Chimps filmed raiding farms to find food
- Published
Camera traps have caught wild chimpanzees in the act as they carried out night-time raids on farmland.
The footage, captured by researchers from the Museum of Natural History in Paris and the Uganda Wildlife Authority, shows the chimps adapting to human pressure on their habitat.
The team says this is the first record of "frequent and risky" nocturnal raids to find food.
It is published in the journal Plos One, external.
The researchers carried out their study in Kibale National Park in Uganda, setting up their camera traps on the edge of the park.
"[It's] surrounded on the outside by smallholder farms, forest fragments and tea estates," the researchers said in their paper.
They think that humans encroaching on chimp habitats may have "promoted" the animals' foraging trips into cropland. But the scientists were still surprised by how daring the chimps' raids were.
Groups of about eight chimpanzees took part in each raid; these groups included vulnerable animals, such as females with clinging infants.
They would raid during the day as well, but during night-time raids the chimps stayed longer in the maize fields. They also showed fewer signs of vigilance and anxiety, such as looking around or scratching themselves roughly - a recognised signal of stress.
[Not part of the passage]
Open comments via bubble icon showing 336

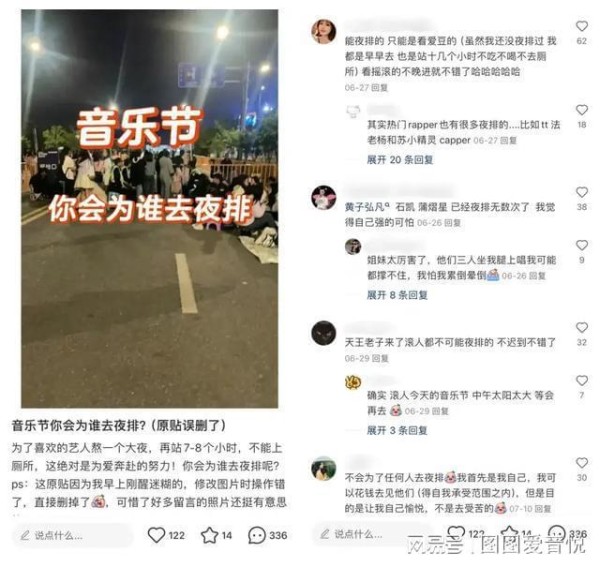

Dr Catherine Hobaiter, an expert in chimp behaviour from the University of St Andrews, said the observations were fascinating.
Habitat loss, she explained, was a much greater threat for the chimpanzees than natural predators.
"It forces chimps to explore new food sources, like human crops," she told BBC News.
"Raiding fields is extremely dangerous - chimps may be attacked or even killed by people defending their crops, but by raiding at night [these chimps] seem to have reduced this threat."
Despite how adaptable the chimps have shown themselves to be, Dr Hobaiter says the behaviour is also worrying.
"Such a dramatic change suggests the chimpanzees are responding to a very strong pressure to obtain the basic foods they need to survive - a response to the widespread destruction of their natural forest home.
"While it might be working for now, this won't be a long-term solution.
"As local people become aware of these nocturnal raids they may try to defend their fields in the dark, and the risks of conflicts escalating and injury to both chimps and people is likely to increase," she said.
"From a conservation perspective, the only long-term solution is the protection of the remaining forests."